◆ TASK OBJECTIVE: Give the records again in full, exactly as they appear.

◆ PROVIDED DATA:
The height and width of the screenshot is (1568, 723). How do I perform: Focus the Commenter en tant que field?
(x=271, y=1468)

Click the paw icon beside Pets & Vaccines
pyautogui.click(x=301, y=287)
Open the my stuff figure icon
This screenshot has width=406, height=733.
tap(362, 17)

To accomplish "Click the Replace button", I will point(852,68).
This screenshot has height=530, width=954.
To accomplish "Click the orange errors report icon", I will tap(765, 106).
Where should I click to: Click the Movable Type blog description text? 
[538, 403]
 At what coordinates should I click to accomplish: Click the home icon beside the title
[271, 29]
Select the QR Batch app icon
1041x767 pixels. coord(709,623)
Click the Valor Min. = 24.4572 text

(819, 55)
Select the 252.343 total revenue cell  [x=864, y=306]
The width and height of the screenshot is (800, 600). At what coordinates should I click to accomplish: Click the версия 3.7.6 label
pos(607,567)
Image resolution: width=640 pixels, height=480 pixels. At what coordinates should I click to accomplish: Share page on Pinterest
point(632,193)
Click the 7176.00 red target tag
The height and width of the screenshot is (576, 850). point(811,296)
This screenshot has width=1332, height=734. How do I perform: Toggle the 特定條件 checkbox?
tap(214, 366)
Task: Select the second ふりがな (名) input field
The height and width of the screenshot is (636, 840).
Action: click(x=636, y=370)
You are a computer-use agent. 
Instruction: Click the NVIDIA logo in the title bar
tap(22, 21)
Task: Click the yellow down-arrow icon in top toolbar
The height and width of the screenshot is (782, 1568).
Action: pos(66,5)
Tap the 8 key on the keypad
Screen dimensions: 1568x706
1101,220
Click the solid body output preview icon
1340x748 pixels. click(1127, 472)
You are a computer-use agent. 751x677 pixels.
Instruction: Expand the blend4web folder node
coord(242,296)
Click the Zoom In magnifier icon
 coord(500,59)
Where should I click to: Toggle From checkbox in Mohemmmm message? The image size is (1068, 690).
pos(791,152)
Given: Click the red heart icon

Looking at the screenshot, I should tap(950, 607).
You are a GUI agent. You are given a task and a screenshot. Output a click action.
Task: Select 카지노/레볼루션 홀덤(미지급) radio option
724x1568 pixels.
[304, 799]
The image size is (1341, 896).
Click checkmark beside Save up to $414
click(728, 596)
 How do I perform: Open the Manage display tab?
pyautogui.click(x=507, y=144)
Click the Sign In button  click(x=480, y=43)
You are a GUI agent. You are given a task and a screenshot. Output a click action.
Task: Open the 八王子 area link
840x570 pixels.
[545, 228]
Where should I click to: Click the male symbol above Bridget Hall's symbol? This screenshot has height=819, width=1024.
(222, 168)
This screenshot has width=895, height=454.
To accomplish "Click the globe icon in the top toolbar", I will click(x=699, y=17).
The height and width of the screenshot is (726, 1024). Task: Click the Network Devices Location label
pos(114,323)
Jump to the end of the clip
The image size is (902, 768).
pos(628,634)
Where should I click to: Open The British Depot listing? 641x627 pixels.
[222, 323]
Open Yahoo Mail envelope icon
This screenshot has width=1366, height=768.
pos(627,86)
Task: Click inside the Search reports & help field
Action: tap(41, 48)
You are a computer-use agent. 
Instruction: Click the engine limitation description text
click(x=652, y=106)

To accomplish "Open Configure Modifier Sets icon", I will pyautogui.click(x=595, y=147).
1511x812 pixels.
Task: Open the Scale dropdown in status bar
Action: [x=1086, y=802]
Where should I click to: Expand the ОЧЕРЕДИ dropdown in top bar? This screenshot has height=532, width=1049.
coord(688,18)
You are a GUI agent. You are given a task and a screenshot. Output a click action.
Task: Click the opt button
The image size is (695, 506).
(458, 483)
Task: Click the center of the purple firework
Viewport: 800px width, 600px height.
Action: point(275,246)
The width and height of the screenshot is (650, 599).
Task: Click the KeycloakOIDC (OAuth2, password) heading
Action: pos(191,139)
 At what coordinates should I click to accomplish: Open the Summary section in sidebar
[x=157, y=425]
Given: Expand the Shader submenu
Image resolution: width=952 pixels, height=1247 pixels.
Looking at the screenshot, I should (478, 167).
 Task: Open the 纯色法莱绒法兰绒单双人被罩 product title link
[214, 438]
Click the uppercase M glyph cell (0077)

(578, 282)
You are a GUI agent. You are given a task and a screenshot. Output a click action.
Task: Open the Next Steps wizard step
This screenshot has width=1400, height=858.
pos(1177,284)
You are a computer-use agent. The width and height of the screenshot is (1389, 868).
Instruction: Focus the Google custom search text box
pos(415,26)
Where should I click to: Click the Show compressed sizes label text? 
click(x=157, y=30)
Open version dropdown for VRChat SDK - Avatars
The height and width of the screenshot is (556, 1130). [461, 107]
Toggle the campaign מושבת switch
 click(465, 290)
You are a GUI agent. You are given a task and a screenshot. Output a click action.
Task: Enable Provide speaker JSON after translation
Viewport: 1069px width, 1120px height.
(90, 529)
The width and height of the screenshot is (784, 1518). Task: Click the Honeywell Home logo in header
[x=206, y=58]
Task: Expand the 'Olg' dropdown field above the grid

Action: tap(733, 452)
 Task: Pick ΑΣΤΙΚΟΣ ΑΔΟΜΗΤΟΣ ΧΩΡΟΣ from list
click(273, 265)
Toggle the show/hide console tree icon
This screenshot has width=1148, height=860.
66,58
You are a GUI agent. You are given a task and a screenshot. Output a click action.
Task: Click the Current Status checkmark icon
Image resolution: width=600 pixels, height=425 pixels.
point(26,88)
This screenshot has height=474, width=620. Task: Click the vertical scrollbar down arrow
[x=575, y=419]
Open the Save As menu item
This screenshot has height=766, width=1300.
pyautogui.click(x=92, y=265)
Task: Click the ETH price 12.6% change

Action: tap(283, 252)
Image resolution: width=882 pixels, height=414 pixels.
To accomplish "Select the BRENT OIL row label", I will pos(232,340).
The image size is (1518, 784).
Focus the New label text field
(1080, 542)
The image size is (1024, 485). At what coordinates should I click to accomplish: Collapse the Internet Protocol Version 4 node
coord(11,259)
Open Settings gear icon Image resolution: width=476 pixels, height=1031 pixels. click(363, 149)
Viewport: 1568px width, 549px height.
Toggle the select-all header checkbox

◆ SOLUTION FOR THIS EXERCISE:
The height and width of the screenshot is (1568, 723). How do I perform: Focus the Commenter en tant que field?
(x=271, y=1468)

Click the paw icon beside Pets & Vaccines
pyautogui.click(x=301, y=287)
Open the my stuff figure icon
This screenshot has width=406, height=733.
tap(362, 17)

To accomplish "Click the Replace button", I will point(852,68).
This screenshot has height=530, width=954.
To accomplish "Click the orange errors report icon", I will tap(765, 106).
Where should I click to: Click the Movable Type blog description text? 
[538, 403]
 At what coordinates should I click to accomplish: Click the home icon beside the title
[271, 29]
Select the QR Batch app icon
1041x767 pixels. coord(709,623)
Click the Valor Min. = 24.4572 text

(819, 55)
Select the 252.343 total revenue cell  [x=864, y=306]
The width and height of the screenshot is (800, 600). At what coordinates should I click to accomplish: Click the версия 3.7.6 label
pos(607,567)
Image resolution: width=640 pixels, height=480 pixels. At what coordinates should I click to accomplish: Share page on Pinterest
point(632,193)
Click the 7176.00 red target tag
The height and width of the screenshot is (576, 850). point(811,296)
This screenshot has width=1332, height=734. How do I perform: Toggle the 特定條件 checkbox?
tap(214, 366)
Task: Select the second ふりがな (名) input field
The height and width of the screenshot is (636, 840).
Action: click(x=636, y=370)
You are a computer-use agent. 
Instruction: Click the NVIDIA logo in the title bar
tap(22, 21)
Task: Click the yellow down-arrow icon in top toolbar
The height and width of the screenshot is (782, 1568).
Action: pos(66,5)
Tap the 8 key on the keypad
Screen dimensions: 1568x706
1101,220
Click the solid body output preview icon
1340x748 pixels. click(1127, 472)
You are a computer-use agent. 751x677 pixels.
Instruction: Expand the blend4web folder node
coord(242,296)
Click the Zoom In magnifier icon
 coord(500,59)
Where should I click to: Toggle From checkbox in Mohemmmm message? The image size is (1068, 690).
pos(791,152)
Given: Click the red heart icon

Looking at the screenshot, I should tap(950, 607).
You are a GUI agent. You are given a task and a screenshot. Output a click action.
Task: Select 카지노/레볼루션 홀덤(미지급) radio option
724x1568 pixels.
[304, 799]
The image size is (1341, 896).
Click checkmark beside Save up to $414
click(728, 596)
 How do I perform: Open the Manage display tab?
pyautogui.click(x=507, y=144)
Click the Sign In button  click(x=480, y=43)
You are a GUI agent. You are given a task and a screenshot. Output a click action.
Task: Open the 八王子 area link
840x570 pixels.
[545, 228]
Where should I click to: Click the male symbol above Bridget Hall's symbol? This screenshot has height=819, width=1024.
(222, 168)
This screenshot has width=895, height=454.
To accomplish "Click the globe icon in the top toolbar", I will click(x=699, y=17).
The height and width of the screenshot is (726, 1024). Task: Click the Network Devices Location label
pos(114,323)
Jump to the end of the clip
The image size is (902, 768).
pos(628,634)
Where should I click to: Open The British Depot listing? 641x627 pixels.
[222, 323]
Open Yahoo Mail envelope icon
This screenshot has width=1366, height=768.
pos(627,86)
Task: Click inside the Search reports & help field
Action: tap(41, 48)
You are a computer-use agent. 
Instruction: Click the engine limitation description text
click(x=652, y=106)

To accomplish "Open Configure Modifier Sets icon", I will pyautogui.click(x=595, y=147).
1511x812 pixels.
Task: Open the Scale dropdown in status bar
Action: [x=1086, y=802]
Where should I click to: Expand the ОЧЕРЕДИ dropdown in top bar? This screenshot has height=532, width=1049.
coord(688,18)
You are a GUI agent. You are given a task and a screenshot. Output a click action.
Task: Click the opt button
The image size is (695, 506).
(458, 483)
Task: Click the center of the purple firework
Viewport: 800px width, 600px height.
Action: point(275,246)
The width and height of the screenshot is (650, 599).
Task: Click the KeycloakOIDC (OAuth2, password) heading
Action: pos(191,139)
 At what coordinates should I click to accomplish: Open the Summary section in sidebar
[x=157, y=425]
Given: Expand the Shader submenu
Image resolution: width=952 pixels, height=1247 pixels.
Looking at the screenshot, I should (478, 167).
 Task: Open the 纯色法莱绒法兰绒单双人被罩 product title link
[214, 438]
Click the uppercase M glyph cell (0077)

(578, 282)
You are a GUI agent. You are given a task and a screenshot. Output a click action.
Task: Open the Next Steps wizard step
This screenshot has width=1400, height=858.
pos(1177,284)
You are a computer-use agent. The width and height of the screenshot is (1389, 868).
Instruction: Focus the Google custom search text box
pos(415,26)
Where should I click to: Click the Show compressed sizes label text? 
click(x=157, y=30)
Open version dropdown for VRChat SDK - Avatars
The height and width of the screenshot is (556, 1130). [461, 107]
Toggle the campaign מושבת switch
 click(465, 290)
You are a GUI agent. You are given a task and a screenshot. Output a click action.
Task: Enable Provide speaker JSON after translation
Viewport: 1069px width, 1120px height.
(90, 529)
The width and height of the screenshot is (784, 1518). Task: Click the Honeywell Home logo in header
[x=206, y=58]
Task: Expand the 'Olg' dropdown field above the grid

Action: tap(733, 452)
 Task: Pick ΑΣΤΙΚΟΣ ΑΔΟΜΗΤΟΣ ΧΩΡΟΣ from list
click(273, 265)
Toggle the show/hide console tree icon
This screenshot has width=1148, height=860.
66,58
You are a GUI agent. You are given a task and a screenshot. Output a click action.
Task: Click the Current Status checkmark icon
Image resolution: width=600 pixels, height=425 pixels.
point(26,88)
This screenshot has height=474, width=620. Task: Click the vertical scrollbar down arrow
[x=575, y=419]
Open the Save As menu item
This screenshot has height=766, width=1300.
pyautogui.click(x=92, y=265)
Task: Click the ETH price 12.6% change

Action: tap(283, 252)
Image resolution: width=882 pixels, height=414 pixels.
To accomplish "Select the BRENT OIL row label", I will pos(232,340).
The image size is (1518, 784).
Focus the New label text field
(1080, 542)
The image size is (1024, 485). At what coordinates should I click to accomplish: Collapse the Internet Protocol Version 4 node
coord(11,259)
Open Settings gear icon Image resolution: width=476 pixels, height=1031 pixels. click(363, 149)
Viewport: 1568px width, 549px height.
Toggle the select-all header checkbox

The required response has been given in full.